NATE SAINT
1923 - 1956

"And people who do not know the Lord ask why in the world we waste our lives as missionaries. They forget that they too are expending their lives…and when the bubble has burst they will have nothing of eternal significance to show for the years they have wasted."

Nate Saint was 32 years old (born 1923), and devoted to flying. He had taken flying lessons in high school and served in the Air Force in Wwii. After the war, he enrolled in Wheaton College to prepare for foreign mission work, dropped out to join the Missionary Aviation Fellowship, established a base at Shell Mera (an abandoned oil exploration camp in Ecuador) in September 1948, and flew short hops to keep missionaries supplied with medicines, mail, etc. Once his plane crashed, but a few weeks later he returned to work in a cast from his neck to his thighs. 

Nate provided an essential service to those missionaries in the mission stations deep in the jungle. 

Jim Elliot and Peter Fleming arrived in Ecuador in 1952. They decided to take the gospel to the Auca indians and started working with Nate to establish a mission station. 

In 1955 they began their attempts to get to know the mysterious Auca tribe. They decided to drop gifts to the Auca tribe from Nate Saint's aeroplane. Eventually they agreed that the time was right for them to go into Auca territory. They flew in and established a base. They made initial contact with some members of the tribe and contacted the missionary post by radio to tell them that things were going well. That was the last time that contact was made.
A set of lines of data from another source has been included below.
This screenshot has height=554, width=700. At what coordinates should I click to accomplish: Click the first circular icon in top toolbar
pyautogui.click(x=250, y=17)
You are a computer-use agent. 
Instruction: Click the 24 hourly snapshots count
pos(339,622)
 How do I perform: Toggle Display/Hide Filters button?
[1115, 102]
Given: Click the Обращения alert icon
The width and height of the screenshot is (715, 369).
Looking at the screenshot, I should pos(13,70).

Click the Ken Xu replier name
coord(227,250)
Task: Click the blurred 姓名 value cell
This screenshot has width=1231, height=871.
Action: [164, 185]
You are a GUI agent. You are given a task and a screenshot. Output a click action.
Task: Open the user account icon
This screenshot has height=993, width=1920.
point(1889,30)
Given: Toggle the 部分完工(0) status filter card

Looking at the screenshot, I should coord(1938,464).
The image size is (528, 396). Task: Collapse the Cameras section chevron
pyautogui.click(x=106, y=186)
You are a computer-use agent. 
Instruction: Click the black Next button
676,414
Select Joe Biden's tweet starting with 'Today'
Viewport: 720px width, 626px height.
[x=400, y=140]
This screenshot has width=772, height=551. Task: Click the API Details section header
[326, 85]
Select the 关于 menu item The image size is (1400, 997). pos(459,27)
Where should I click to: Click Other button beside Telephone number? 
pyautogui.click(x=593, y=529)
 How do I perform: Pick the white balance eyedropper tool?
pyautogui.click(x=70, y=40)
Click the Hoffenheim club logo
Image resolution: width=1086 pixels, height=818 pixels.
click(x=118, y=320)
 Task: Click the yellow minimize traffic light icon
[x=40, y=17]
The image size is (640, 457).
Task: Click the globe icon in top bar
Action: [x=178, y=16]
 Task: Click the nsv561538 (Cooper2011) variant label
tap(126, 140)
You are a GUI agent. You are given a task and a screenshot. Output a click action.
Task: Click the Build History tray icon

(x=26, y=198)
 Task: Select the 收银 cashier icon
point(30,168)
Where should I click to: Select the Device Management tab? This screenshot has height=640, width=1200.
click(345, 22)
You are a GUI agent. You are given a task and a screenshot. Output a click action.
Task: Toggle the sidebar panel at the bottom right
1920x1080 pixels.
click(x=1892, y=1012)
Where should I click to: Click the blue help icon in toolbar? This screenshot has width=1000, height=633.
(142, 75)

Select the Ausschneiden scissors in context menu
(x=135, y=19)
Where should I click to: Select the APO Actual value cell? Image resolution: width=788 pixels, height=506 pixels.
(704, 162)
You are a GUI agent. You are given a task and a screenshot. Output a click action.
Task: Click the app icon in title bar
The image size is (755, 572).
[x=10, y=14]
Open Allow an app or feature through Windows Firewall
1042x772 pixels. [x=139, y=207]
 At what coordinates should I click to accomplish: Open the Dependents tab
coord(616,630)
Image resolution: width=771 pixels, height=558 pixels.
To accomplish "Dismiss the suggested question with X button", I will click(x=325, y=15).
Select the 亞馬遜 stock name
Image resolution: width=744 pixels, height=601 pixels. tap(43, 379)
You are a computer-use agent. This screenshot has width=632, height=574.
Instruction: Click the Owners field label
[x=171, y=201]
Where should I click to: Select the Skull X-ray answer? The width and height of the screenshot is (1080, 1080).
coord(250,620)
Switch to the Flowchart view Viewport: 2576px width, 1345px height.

The five men were Jim Elliot, Ed McCully, Nate Saint, Roger Youderin and Peter Fleming. Their bodies were recovered and their equipment and personal property was brought back. Their story has become one of the great missionary tales throughout the world. Many, many people have been inspired by these men.  The deaths of these men, a personal tragedy for their families, has become a world-wide testimony of faith in Christ and dedication to the work of God, which is much, much bigger than the conversion of a jungle tribe to Christianity.